- _INSTRUCTIONS FOR THE TASK_: Can you reproduce the listing below line for line, without changing anything?

>> start DATA SECTION

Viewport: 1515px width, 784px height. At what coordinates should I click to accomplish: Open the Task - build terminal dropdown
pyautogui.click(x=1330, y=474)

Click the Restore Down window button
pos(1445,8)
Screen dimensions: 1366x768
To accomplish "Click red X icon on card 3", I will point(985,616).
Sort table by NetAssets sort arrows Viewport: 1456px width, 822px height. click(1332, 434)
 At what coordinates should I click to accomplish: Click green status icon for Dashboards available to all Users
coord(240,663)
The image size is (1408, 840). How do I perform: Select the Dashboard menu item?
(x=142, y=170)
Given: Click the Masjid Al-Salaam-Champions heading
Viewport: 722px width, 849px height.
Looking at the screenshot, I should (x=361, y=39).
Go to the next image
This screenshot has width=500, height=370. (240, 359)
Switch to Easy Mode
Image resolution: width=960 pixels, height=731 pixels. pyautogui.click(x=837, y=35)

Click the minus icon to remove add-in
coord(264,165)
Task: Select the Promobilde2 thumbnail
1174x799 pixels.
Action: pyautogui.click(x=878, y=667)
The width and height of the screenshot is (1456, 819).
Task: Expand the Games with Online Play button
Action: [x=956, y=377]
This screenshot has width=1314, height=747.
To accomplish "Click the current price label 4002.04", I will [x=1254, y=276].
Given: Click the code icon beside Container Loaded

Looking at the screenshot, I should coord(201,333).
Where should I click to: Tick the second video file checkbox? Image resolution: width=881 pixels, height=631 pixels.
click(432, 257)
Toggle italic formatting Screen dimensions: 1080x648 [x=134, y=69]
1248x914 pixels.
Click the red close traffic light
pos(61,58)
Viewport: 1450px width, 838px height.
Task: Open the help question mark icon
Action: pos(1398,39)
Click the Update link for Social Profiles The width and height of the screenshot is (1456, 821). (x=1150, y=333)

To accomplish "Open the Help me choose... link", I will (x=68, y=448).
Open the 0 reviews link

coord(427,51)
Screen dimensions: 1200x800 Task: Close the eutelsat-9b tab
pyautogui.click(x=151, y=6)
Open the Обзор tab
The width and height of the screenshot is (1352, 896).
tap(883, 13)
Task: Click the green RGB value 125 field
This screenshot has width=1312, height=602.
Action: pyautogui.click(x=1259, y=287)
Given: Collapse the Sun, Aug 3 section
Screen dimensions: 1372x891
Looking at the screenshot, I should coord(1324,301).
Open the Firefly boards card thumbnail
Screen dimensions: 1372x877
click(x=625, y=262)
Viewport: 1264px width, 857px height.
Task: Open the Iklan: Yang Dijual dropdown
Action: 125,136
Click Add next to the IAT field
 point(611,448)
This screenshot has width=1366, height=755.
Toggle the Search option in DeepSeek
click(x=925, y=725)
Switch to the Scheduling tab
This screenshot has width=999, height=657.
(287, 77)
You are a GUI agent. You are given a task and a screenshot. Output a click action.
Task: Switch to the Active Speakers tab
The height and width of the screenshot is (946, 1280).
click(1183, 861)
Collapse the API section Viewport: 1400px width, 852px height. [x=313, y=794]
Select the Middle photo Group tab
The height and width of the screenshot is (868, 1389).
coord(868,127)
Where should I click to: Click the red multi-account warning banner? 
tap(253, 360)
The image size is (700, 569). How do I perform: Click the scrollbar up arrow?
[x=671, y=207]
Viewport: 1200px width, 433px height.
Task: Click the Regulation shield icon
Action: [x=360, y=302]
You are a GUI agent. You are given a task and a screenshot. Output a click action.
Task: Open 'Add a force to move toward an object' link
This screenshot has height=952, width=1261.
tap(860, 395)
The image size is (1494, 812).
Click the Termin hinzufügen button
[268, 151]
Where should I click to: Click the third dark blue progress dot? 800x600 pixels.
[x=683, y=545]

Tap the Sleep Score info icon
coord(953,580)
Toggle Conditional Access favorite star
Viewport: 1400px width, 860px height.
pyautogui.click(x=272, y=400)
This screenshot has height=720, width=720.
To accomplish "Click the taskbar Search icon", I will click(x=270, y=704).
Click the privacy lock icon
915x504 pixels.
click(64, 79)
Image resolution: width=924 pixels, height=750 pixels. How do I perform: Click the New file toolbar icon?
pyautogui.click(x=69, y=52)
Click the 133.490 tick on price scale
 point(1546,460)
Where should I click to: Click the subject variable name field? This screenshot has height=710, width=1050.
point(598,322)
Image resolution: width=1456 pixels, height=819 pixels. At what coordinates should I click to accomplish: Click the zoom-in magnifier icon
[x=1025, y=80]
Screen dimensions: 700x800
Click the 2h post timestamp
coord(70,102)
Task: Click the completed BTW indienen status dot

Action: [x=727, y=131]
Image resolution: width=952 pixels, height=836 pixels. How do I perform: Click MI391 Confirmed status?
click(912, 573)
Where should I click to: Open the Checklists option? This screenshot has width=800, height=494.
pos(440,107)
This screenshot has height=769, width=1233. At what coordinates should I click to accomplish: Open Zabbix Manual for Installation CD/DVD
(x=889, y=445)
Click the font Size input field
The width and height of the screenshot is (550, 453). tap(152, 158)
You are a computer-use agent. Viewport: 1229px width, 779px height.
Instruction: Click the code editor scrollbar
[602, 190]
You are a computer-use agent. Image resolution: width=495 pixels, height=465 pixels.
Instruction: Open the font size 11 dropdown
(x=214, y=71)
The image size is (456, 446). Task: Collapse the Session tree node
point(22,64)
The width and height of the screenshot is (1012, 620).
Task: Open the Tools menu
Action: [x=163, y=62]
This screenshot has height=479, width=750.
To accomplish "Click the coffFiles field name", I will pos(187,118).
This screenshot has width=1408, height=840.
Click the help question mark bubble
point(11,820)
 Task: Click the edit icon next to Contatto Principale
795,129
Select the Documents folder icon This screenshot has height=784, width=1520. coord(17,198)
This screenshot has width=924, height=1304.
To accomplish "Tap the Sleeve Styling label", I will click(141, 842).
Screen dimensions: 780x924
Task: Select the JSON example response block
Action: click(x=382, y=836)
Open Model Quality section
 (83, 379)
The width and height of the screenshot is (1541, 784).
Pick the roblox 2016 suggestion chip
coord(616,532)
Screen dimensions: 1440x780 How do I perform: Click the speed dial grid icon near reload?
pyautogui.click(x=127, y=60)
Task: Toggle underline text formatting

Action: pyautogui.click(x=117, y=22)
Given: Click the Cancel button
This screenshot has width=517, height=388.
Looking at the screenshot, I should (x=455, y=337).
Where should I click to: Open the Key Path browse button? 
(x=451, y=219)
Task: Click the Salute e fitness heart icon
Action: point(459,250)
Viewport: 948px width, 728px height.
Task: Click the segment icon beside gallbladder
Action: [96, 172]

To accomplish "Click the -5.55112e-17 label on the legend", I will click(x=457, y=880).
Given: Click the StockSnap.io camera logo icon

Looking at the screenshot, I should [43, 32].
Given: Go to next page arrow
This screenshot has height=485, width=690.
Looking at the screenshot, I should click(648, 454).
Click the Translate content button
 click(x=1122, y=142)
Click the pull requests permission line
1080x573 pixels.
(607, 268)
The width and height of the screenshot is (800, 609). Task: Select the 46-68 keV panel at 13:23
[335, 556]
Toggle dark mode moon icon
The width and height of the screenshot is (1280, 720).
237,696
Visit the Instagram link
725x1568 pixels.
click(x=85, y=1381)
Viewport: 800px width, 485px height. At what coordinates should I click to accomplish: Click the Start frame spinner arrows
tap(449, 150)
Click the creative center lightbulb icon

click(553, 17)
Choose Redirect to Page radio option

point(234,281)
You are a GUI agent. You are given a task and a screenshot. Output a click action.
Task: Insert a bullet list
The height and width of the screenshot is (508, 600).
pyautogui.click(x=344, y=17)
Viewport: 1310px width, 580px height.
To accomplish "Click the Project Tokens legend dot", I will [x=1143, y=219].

>> end DATA SECTION

- _FULL OUTPUT_:
Viewport: 1515px width, 784px height. At what coordinates should I click to accomplish: Open the Task - build terminal dropdown
pyautogui.click(x=1330, y=474)

Click the Restore Down window button
pos(1445,8)
Screen dimensions: 1366x768
To accomplish "Click red X icon on card 3", I will point(985,616).
Sort table by NetAssets sort arrows Viewport: 1456px width, 822px height. click(1332, 434)
 At what coordinates should I click to accomplish: Click green status icon for Dashboards available to all Users
coord(240,663)
The image size is (1408, 840). How do I perform: Select the Dashboard menu item?
(x=142, y=170)
Given: Click the Masjid Al-Salaam-Champions heading
Viewport: 722px width, 849px height.
Looking at the screenshot, I should (x=361, y=39).
Go to the next image
This screenshot has width=500, height=370. (240, 359)
Switch to Easy Mode
Image resolution: width=960 pixels, height=731 pixels. pyautogui.click(x=837, y=35)

Click the minus icon to remove add-in
coord(264,165)
Task: Select the Promobilde2 thumbnail
1174x799 pixels.
Action: pyautogui.click(x=878, y=667)
The width and height of the screenshot is (1456, 819).
Task: Expand the Games with Online Play button
Action: [x=956, y=377]
This screenshot has width=1314, height=747.
To accomplish "Click the current price label 4002.04", I will [x=1254, y=276].
Given: Click the code icon beside Container Loaded

Looking at the screenshot, I should coord(201,333).
Where should I click to: Tick the second video file checkbox? Image resolution: width=881 pixels, height=631 pixels.
click(432, 257)
Toggle italic formatting Screen dimensions: 1080x648 [x=134, y=69]
1248x914 pixels.
Click the red close traffic light
pos(61,58)
Viewport: 1450px width, 838px height.
Task: Open the help question mark icon
Action: pos(1398,39)
Click the Update link for Social Profiles The width and height of the screenshot is (1456, 821). (x=1150, y=333)

To accomplish "Open the Help me choose... link", I will (x=68, y=448).
Open the 0 reviews link

coord(427,51)
Screen dimensions: 1200x800 Task: Close the eutelsat-9b tab
pyautogui.click(x=151, y=6)
Open the Обзор tab
The width and height of the screenshot is (1352, 896).
tap(883, 13)
Task: Click the green RGB value 125 field
This screenshot has width=1312, height=602.
Action: pyautogui.click(x=1259, y=287)
Given: Collapse the Sun, Aug 3 section
Screen dimensions: 1372x891
Looking at the screenshot, I should coord(1324,301).
Open the Firefly boards card thumbnail
Screen dimensions: 1372x877
click(x=625, y=262)
Viewport: 1264px width, 857px height.
Task: Open the Iklan: Yang Dijual dropdown
Action: 125,136
Click Add next to the IAT field
 point(611,448)
This screenshot has width=1366, height=755.
Toggle the Search option in DeepSeek
click(x=925, y=725)
Switch to the Scheduling tab
This screenshot has width=999, height=657.
(287, 77)
You are a GUI agent. You are given a task and a screenshot. Output a click action.
Task: Switch to the Active Speakers tab
The height and width of the screenshot is (946, 1280).
click(1183, 861)
Collapse the API section Viewport: 1400px width, 852px height. [x=313, y=794]
Select the Middle photo Group tab
The height and width of the screenshot is (868, 1389).
coord(868,127)
Where should I click to: Click the red multi-account warning banner? 
tap(253, 360)
The image size is (700, 569). How do I perform: Click the scrollbar up arrow?
[x=671, y=207]
Viewport: 1200px width, 433px height.
Task: Click the Regulation shield icon
Action: [x=360, y=302]
You are a GUI agent. You are given a task and a screenshot. Output a click action.
Task: Open 'Add a force to move toward an object' link
This screenshot has height=952, width=1261.
tap(860, 395)
The image size is (1494, 812).
Click the Termin hinzufügen button
[268, 151]
Where should I click to: Click the third dark blue progress dot? 800x600 pixels.
[x=683, y=545]

Tap the Sleep Score info icon
coord(953,580)
Toggle Conditional Access favorite star
Viewport: 1400px width, 860px height.
pyautogui.click(x=272, y=400)
This screenshot has height=720, width=720.
To accomplish "Click the taskbar Search icon", I will click(x=270, y=704).
Click the privacy lock icon
915x504 pixels.
click(64, 79)
Image resolution: width=924 pixels, height=750 pixels. How do I perform: Click the New file toolbar icon?
pyautogui.click(x=69, y=52)
Click the 133.490 tick on price scale
 point(1546,460)
Where should I click to: Click the subject variable name field? This screenshot has height=710, width=1050.
point(598,322)
Image resolution: width=1456 pixels, height=819 pixels. At what coordinates should I click to accomplish: Click the zoom-in magnifier icon
[x=1025, y=80]
Screen dimensions: 700x800
Click the 2h post timestamp
coord(70,102)
Task: Click the completed BTW indienen status dot

Action: [x=727, y=131]
Image resolution: width=952 pixels, height=836 pixels. How do I perform: Click MI391 Confirmed status?
click(912, 573)
Where should I click to: Open the Checklists option? This screenshot has width=800, height=494.
pos(440,107)
This screenshot has height=769, width=1233. At what coordinates should I click to accomplish: Open Zabbix Manual for Installation CD/DVD
(x=889, y=445)
Click the font Size input field
The width and height of the screenshot is (550, 453). tap(152, 158)
You are a computer-use agent. Viewport: 1229px width, 779px height.
Instruction: Click the code editor scrollbar
[602, 190]
You are a computer-use agent. Image resolution: width=495 pixels, height=465 pixels.
Instruction: Open the font size 11 dropdown
(x=214, y=71)
The image size is (456, 446). Task: Collapse the Session tree node
point(22,64)
The width and height of the screenshot is (1012, 620).
Task: Open the Tools menu
Action: [x=163, y=62]
This screenshot has height=479, width=750.
To accomplish "Click the coffFiles field name", I will pos(187,118).
This screenshot has width=1408, height=840.
Click the help question mark bubble
point(11,820)
 Task: Click the edit icon next to Contatto Principale
795,129
Select the Documents folder icon This screenshot has height=784, width=1520. coord(17,198)
This screenshot has width=924, height=1304.
To accomplish "Tap the Sleeve Styling label", I will click(141, 842).
Screen dimensions: 780x924
Task: Select the JSON example response block
Action: click(x=382, y=836)
Open Model Quality section
 (83, 379)
The width and height of the screenshot is (1541, 784).
Pick the roblox 2016 suggestion chip
coord(616,532)
Screen dimensions: 1440x780 How do I perform: Click the speed dial grid icon near reload?
pyautogui.click(x=127, y=60)
Task: Toggle underline text formatting

Action: pyautogui.click(x=117, y=22)
Given: Click the Cancel button
This screenshot has width=517, height=388.
Looking at the screenshot, I should (x=455, y=337).
Where should I click to: Open the Key Path browse button? 
(x=451, y=219)
Task: Click the Salute e fitness heart icon
Action: point(459,250)
Viewport: 948px width, 728px height.
Task: Click the segment icon beside gallbladder
Action: [96, 172]

To accomplish "Click the -5.55112e-17 label on the legend", I will click(x=457, y=880).
Given: Click the StockSnap.io camera logo icon

Looking at the screenshot, I should [43, 32].
Given: Go to next page arrow
This screenshot has height=485, width=690.
Looking at the screenshot, I should click(648, 454).
Click the Translate content button
 click(x=1122, y=142)
Click the pull requests permission line
1080x573 pixels.
(607, 268)
The width and height of the screenshot is (800, 609). Task: Select the 46-68 keV panel at 13:23
[335, 556]
Toggle dark mode moon icon
The width and height of the screenshot is (1280, 720).
237,696
Visit the Instagram link
725x1568 pixels.
click(x=85, y=1381)
Viewport: 800px width, 485px height. At what coordinates should I click to accomplish: Click the Start frame spinner arrows
tap(449, 150)
Click the creative center lightbulb icon

click(553, 17)
Choose Redirect to Page radio option

point(234,281)
You are a GUI agent. You are given a task and a screenshot. Output a click action.
Task: Insert a bullet list
The height and width of the screenshot is (508, 600).
pyautogui.click(x=344, y=17)
Viewport: 1310px width, 580px height.
To accomplish "Click the Project Tokens legend dot", I will [x=1143, y=219].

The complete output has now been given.